If your team's status meeting could be replaced by a well-written email, it should be replaced by a well-written email.
Most founder-led companies between five and forty people have a standing leadership meeting on the calendar. Tuesdays at 10. Sometimes Mondays. Sometimes Fridays. Always 60 minutes. Usually 75. Always starts seven minutes late.
Most of those meetings exist because the founder felt out of the loop at some point and the meeting was the proposed fix. The meeting became a habit. The habit became the calendar.
The Friday summary inside AOS is meant to make most of those meetings cancellable.
What lands in the inbox
Roughly eight minutes of reading. What shipped this week, grouped by department, with the mission it came from and the reviewer who signed off. What is blocked, with the specific reason and the date the block started. Anything blocked more than seven days gets a red flag at the top.
The two or three decisions waiting on you, each with a recommendation and the alternative. You can usually reply yes or no in the email itself.
The metrics that moved this week with last week as context. Customer count. ARR. Mission completion rate. Approval queue depth. Customer-facing error rate. No vanity numbers. If it does not change what you would do this week, it is not in the summary.
One sentence on what the system remembered this week that it did not remember last week. That line is the difference between this and a Notion dashboard you keep meaning to open.
What I cut from the draft
Forecasts. The forecast was either obvious (you already knew) or aspirational (the system was wishing). Neither helped.
Personnel observations. AOS is not your HR system, even when part of your team is agentic. Performance conversations happen in the right channel, not in a Friday email.

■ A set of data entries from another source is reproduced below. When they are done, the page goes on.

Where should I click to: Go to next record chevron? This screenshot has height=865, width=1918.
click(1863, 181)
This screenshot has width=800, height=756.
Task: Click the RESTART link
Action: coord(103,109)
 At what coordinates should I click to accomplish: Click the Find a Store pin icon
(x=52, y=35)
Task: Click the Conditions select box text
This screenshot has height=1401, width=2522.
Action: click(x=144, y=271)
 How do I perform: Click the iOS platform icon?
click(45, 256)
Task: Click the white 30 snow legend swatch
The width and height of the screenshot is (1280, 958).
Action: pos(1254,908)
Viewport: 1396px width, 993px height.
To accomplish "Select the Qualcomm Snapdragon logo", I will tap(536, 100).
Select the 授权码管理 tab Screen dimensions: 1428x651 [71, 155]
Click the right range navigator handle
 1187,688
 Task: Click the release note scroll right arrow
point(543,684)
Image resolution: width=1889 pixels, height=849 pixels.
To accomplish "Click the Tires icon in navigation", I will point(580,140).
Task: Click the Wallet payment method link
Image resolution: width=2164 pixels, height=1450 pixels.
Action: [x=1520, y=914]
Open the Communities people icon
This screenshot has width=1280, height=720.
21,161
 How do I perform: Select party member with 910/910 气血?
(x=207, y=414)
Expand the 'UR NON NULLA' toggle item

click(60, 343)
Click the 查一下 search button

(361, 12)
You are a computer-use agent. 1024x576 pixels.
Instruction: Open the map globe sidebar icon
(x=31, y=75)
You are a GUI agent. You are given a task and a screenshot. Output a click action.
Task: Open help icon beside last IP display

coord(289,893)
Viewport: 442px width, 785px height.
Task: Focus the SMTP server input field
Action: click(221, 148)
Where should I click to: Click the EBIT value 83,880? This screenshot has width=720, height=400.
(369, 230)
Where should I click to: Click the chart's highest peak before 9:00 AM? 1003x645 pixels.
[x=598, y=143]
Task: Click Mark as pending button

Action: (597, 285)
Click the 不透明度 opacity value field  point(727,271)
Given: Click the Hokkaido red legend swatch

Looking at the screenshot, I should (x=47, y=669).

Status of work with no blocker and no decision. The agents shipped it. The reviewer approved it. You do not need a brag list every Friday.
How it gets written without asking you anything
Every mission already has structured outputs. Artifacts, reviewer, status, gates touched. Every gate decision has its own log of asked-replied-rationale. Every blocker has a timestamp and an owner. The summary is a query against work that already happened, not a creative exercise.
Thursday night the CEO agent drafts it. Friday morning the Office of the CAO reviews for tone and completeness. 4pm local time the summary lands.
You do not write it. You do not edit it. Read in eight minutes. Click into two or three things for context. Reply yes or no on the decisions waiting. Done.
What changes about the calendar
The Tuesday standing meeting is usually the first to go. Most founders I have shipped to cancelled it inside three weeks. The team agreed almost immediately once they saw the summary doing the job.
What did not get canceled: the customer conversations, the strategy sessions, the rare cross-department working session where a real decision needs five people in a room. Those still happen. They happen because someone proposed them in the summary, not because they were on a recurring invite.
Most founders end up with one or two standing meetings a week. Both with people. Both because they want to.